▶ Assigned task:
Each entry should be duplicated exactly, with no line missing.

++++

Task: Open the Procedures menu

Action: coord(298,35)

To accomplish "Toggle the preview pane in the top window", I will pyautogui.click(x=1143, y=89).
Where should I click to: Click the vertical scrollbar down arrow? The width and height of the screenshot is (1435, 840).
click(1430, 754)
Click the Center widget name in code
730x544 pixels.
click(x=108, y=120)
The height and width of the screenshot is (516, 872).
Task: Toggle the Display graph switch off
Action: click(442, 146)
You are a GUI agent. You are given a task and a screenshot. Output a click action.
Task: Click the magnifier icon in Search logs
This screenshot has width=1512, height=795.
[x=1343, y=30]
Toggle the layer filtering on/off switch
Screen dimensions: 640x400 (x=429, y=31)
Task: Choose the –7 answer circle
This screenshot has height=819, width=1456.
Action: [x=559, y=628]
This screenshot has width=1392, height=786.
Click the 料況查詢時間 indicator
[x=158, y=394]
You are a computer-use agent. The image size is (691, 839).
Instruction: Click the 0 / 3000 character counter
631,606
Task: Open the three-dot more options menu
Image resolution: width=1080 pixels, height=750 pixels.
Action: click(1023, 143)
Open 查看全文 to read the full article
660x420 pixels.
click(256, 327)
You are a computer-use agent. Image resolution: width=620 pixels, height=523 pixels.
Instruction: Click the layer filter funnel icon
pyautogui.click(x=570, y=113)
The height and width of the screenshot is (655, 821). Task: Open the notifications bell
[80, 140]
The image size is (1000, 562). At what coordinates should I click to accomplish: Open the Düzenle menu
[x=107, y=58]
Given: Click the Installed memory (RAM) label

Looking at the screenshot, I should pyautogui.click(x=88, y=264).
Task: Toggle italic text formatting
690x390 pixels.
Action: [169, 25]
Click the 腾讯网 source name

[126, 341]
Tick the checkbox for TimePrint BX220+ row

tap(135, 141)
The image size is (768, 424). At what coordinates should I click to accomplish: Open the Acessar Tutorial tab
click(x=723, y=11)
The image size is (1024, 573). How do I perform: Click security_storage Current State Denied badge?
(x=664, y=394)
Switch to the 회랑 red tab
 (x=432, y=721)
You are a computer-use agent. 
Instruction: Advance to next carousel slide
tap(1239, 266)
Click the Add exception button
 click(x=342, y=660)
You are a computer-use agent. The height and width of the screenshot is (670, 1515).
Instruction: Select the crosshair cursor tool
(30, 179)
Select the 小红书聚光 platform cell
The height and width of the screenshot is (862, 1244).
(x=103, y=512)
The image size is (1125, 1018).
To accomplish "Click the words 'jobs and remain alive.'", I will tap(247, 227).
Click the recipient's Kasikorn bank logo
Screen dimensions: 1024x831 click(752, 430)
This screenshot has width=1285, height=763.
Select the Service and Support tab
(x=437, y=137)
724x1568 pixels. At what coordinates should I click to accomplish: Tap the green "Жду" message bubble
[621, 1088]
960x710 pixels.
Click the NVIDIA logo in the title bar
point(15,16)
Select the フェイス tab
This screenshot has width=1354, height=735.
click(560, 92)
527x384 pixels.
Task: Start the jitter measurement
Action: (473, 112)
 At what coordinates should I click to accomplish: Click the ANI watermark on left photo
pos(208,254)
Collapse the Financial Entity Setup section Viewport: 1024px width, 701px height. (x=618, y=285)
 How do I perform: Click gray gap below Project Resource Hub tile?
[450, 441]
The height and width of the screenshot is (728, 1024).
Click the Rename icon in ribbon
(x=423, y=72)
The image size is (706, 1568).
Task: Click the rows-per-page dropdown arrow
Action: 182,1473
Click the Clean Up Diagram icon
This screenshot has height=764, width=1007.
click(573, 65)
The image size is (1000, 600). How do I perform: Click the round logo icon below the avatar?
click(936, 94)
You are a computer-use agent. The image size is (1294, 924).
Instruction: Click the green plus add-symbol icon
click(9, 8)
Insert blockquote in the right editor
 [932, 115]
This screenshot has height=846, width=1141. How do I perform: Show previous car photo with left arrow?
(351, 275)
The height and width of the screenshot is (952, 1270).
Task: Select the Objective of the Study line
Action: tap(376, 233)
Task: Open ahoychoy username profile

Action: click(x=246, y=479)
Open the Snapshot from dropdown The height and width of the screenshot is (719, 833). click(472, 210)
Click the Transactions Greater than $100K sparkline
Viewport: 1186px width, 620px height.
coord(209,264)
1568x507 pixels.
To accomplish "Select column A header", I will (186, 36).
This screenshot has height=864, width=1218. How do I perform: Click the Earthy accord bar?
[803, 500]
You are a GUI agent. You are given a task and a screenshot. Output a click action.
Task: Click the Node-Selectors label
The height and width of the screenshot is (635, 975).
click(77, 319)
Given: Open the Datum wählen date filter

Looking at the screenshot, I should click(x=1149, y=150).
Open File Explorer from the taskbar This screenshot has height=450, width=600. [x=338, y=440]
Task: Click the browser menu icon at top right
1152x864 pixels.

++++

▶ The completed task:
Task: Open the Procedures menu

Action: coord(298,35)

To accomplish "Toggle the preview pane in the top window", I will pyautogui.click(x=1143, y=89).
Where should I click to: Click the vertical scrollbar down arrow? The width and height of the screenshot is (1435, 840).
click(1430, 754)
Click the Center widget name in code
730x544 pixels.
click(x=108, y=120)
The height and width of the screenshot is (516, 872).
Task: Toggle the Display graph switch off
Action: click(442, 146)
You are a GUI agent. You are given a task and a screenshot. Output a click action.
Task: Click the magnifier icon in Search logs
This screenshot has width=1512, height=795.
[x=1343, y=30]
Toggle the layer filtering on/off switch
Screen dimensions: 640x400 (x=429, y=31)
Task: Choose the –7 answer circle
This screenshot has height=819, width=1456.
Action: [x=559, y=628]
This screenshot has width=1392, height=786.
Click the 料況查詢時間 indicator
[x=158, y=394]
You are a computer-use agent. The image size is (691, 839).
Instruction: Click the 0 / 3000 character counter
631,606
Task: Open the three-dot more options menu
Image resolution: width=1080 pixels, height=750 pixels.
Action: click(1023, 143)
Open 查看全文 to read the full article
660x420 pixels.
click(256, 327)
You are a computer-use agent. Image resolution: width=620 pixels, height=523 pixels.
Instruction: Click the layer filter funnel icon
pyautogui.click(x=570, y=113)
The height and width of the screenshot is (655, 821). Task: Open the notifications bell
[80, 140]
The image size is (1000, 562). At what coordinates should I click to accomplish: Open the Düzenle menu
[x=107, y=58]
Given: Click the Installed memory (RAM) label

Looking at the screenshot, I should pyautogui.click(x=88, y=264).
Task: Toggle italic text formatting
690x390 pixels.
Action: [169, 25]
Click the 腾讯网 source name

[126, 341]
Tick the checkbox for TimePrint BX220+ row

tap(135, 141)
The image size is (768, 424). At what coordinates should I click to accomplish: Open the Acessar Tutorial tab
click(x=723, y=11)
The image size is (1024, 573). How do I perform: Click security_storage Current State Denied badge?
(x=664, y=394)
Switch to the 회랑 red tab
 (x=432, y=721)
You are a computer-use agent. 
Instruction: Advance to next carousel slide
tap(1239, 266)
Click the Add exception button
 click(x=342, y=660)
You are a computer-use agent. The height and width of the screenshot is (670, 1515).
Instruction: Select the crosshair cursor tool
(30, 179)
Select the 小红书聚光 platform cell
The height and width of the screenshot is (862, 1244).
(x=103, y=512)
The image size is (1125, 1018).
To accomplish "Click the words 'jobs and remain alive.'", I will tap(247, 227).
Click the recipient's Kasikorn bank logo
Screen dimensions: 1024x831 click(752, 430)
This screenshot has width=1285, height=763.
Select the Service and Support tab
(x=437, y=137)
724x1568 pixels. At what coordinates should I click to accomplish: Tap the green "Жду" message bubble
[621, 1088]
960x710 pixels.
Click the NVIDIA logo in the title bar
point(15,16)
Select the フェイス tab
This screenshot has width=1354, height=735.
click(560, 92)
527x384 pixels.
Task: Start the jitter measurement
Action: (473, 112)
 At what coordinates should I click to accomplish: Click the ANI watermark on left photo
pos(208,254)
Collapse the Financial Entity Setup section Viewport: 1024px width, 701px height. (x=618, y=285)
 How do I perform: Click gray gap below Project Resource Hub tile?
[450, 441]
The height and width of the screenshot is (728, 1024).
Click the Rename icon in ribbon
(x=423, y=72)
The image size is (706, 1568).
Task: Click the rows-per-page dropdown arrow
Action: 182,1473
Click the Clean Up Diagram icon
This screenshot has height=764, width=1007.
click(573, 65)
The image size is (1000, 600). How do I perform: Click the round logo icon below the avatar?
click(936, 94)
You are a computer-use agent. The image size is (1294, 924).
Instruction: Click the green plus add-symbol icon
click(9, 8)
Insert blockquote in the right editor
 [932, 115]
This screenshot has height=846, width=1141. How do I perform: Show previous car photo with left arrow?
(351, 275)
The height and width of the screenshot is (952, 1270).
Task: Select the Objective of the Study line
Action: tap(376, 233)
Task: Open ahoychoy username profile

Action: click(x=246, y=479)
Open the Snapshot from dropdown The height and width of the screenshot is (719, 833). click(472, 210)
Click the Transactions Greater than $100K sparkline
Viewport: 1186px width, 620px height.
coord(209,264)
1568x507 pixels.
To accomplish "Select column A header", I will (186, 36).
This screenshot has height=864, width=1218. How do I perform: Click the Earthy accord bar?
[803, 500]
You are a GUI agent. You are given a task and a screenshot. Output a click action.
Task: Click the Node-Selectors label
The height and width of the screenshot is (635, 975).
click(77, 319)
Given: Open the Datum wählen date filter

Looking at the screenshot, I should click(x=1149, y=150).
Open File Explorer from the taskbar This screenshot has height=450, width=600. [x=338, y=440]
Task: Click the browser menu icon at top right
1152x864 pixels.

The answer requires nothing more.